RI bars Japanese scholar Kunio from entering
JAKARTA (JP): Renowned Japanese scholar Yoshihara Kunio has been refused entry into Indonesia.
He was to enter the country on Sunday, an executive of the Jakarta office of the Kyoto University, Igarashi, told The Jakarta Post on Tuesday.
He said Kunio, a historian, had intended to meet friends in Indonesia, one of a number of stops in Asia, and he was to land at the Soekarno-Hatta International Airport on Sunday on a flight from Bangkok.
But Kunio failed to appear at the airport, and later telephoned Igarashi from Bangkok to say he had landed at Soekarno-Hatta but was told by immigration officials he could not enter the country, for unclear reasons, and had returned to Bangkok.

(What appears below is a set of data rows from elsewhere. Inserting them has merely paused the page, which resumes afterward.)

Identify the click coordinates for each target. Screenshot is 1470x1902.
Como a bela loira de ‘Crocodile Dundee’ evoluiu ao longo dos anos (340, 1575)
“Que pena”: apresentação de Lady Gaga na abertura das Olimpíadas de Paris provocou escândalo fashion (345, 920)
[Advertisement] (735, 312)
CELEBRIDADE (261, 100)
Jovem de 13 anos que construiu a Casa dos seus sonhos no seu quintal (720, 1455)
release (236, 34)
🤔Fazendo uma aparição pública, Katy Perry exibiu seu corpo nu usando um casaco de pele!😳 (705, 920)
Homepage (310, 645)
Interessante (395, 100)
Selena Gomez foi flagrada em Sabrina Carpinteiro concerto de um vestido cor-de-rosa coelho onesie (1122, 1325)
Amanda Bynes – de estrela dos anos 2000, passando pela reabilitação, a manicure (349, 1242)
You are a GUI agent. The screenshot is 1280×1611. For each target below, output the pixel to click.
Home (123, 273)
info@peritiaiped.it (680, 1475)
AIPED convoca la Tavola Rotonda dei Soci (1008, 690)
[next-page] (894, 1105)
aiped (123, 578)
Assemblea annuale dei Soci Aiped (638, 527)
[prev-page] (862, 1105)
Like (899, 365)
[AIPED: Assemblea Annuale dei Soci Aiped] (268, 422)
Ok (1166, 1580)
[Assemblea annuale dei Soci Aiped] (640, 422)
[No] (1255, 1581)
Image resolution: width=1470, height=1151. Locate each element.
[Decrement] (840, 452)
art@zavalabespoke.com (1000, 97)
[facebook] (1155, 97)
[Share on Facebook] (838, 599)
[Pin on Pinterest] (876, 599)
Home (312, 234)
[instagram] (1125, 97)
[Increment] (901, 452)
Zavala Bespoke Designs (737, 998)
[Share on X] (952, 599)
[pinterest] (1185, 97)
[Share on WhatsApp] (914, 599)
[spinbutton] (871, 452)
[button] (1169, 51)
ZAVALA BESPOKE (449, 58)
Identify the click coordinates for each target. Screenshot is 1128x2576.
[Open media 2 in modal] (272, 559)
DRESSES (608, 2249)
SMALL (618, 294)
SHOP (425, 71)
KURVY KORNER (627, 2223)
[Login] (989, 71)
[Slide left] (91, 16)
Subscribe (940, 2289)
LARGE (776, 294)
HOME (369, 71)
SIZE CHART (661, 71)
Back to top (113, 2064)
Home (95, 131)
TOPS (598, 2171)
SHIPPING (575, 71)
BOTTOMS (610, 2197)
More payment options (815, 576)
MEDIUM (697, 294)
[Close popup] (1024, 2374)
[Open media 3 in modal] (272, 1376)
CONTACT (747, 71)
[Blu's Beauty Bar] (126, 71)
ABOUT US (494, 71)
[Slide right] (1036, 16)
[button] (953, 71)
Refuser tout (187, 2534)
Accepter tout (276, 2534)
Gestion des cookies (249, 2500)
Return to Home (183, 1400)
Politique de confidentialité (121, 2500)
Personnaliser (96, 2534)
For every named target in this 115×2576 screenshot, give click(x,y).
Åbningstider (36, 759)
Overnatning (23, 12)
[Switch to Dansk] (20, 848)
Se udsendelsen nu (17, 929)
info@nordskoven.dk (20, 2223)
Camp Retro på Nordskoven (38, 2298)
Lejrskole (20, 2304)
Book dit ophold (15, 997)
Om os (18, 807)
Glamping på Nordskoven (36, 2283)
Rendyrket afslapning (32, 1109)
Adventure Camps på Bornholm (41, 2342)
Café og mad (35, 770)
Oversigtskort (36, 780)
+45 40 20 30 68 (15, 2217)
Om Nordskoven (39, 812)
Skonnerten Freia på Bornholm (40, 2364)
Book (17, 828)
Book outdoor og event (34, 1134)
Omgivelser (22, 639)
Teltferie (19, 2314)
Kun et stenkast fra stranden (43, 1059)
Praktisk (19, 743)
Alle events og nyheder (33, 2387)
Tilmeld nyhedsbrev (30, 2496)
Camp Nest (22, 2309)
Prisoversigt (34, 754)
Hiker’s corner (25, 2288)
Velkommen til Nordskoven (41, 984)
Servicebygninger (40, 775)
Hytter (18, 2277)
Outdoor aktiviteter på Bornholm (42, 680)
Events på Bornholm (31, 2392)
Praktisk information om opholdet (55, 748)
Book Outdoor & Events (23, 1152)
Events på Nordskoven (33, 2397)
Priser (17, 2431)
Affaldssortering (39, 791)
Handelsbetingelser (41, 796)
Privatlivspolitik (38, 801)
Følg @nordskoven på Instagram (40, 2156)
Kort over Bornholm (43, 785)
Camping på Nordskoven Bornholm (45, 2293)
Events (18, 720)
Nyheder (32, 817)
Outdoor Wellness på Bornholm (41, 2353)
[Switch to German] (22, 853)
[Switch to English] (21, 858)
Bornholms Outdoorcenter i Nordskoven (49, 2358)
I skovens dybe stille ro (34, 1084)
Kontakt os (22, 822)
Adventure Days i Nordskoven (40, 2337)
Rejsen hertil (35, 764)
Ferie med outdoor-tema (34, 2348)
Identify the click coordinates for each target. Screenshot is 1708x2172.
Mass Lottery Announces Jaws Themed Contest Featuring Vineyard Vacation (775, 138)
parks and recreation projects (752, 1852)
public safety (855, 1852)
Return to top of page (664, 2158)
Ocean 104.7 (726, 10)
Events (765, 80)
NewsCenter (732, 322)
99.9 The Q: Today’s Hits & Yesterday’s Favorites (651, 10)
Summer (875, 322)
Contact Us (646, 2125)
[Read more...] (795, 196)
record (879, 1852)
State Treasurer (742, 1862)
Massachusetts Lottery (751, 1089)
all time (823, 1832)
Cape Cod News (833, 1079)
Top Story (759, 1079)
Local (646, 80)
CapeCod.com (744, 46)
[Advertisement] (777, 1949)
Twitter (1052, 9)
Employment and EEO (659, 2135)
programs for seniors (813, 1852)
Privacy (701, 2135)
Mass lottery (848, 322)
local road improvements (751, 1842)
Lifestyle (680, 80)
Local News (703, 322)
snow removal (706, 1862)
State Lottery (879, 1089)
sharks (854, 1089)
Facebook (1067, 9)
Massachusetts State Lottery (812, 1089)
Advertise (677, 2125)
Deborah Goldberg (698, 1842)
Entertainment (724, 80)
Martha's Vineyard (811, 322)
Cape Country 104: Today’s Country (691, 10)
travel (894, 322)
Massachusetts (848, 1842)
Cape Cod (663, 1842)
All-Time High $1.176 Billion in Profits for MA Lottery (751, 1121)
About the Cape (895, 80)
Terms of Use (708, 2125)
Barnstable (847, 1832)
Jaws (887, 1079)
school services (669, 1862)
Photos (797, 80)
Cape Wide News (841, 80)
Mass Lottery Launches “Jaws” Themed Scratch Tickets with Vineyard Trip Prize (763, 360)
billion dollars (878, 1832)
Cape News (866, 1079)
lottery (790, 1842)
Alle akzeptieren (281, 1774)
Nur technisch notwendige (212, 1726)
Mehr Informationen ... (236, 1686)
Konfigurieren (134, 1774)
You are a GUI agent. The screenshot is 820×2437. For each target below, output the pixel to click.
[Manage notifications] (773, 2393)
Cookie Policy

"I regret the ban (on Kunio's entrance)," Igarashi said. "Things are already safe, why are entry bans still existent?"
Other people that were once banned from entering the country, such as political observer Benedict Anderson, have recently been allowed into Indonesia, Igarashi said.
Kunio, who teaches at the Southeast Asian Studies Center at Kyoto University, he added, was still seeking information on why he was banned from entering Indonesia.
Historian Onghokham, one of the people Kunio was to meet, on Monday said, "The banning could either be caused by red-tape problems or just simply out of stupidity".
The government of former president Soeharto in 1991 banned a translated version of Kunio's 1988 book titled The Rise of Ersatz Capitalism in Southeast Asia (Oxford University Press). The Attorney General's Office then said the book undermined Soeharto's credibility.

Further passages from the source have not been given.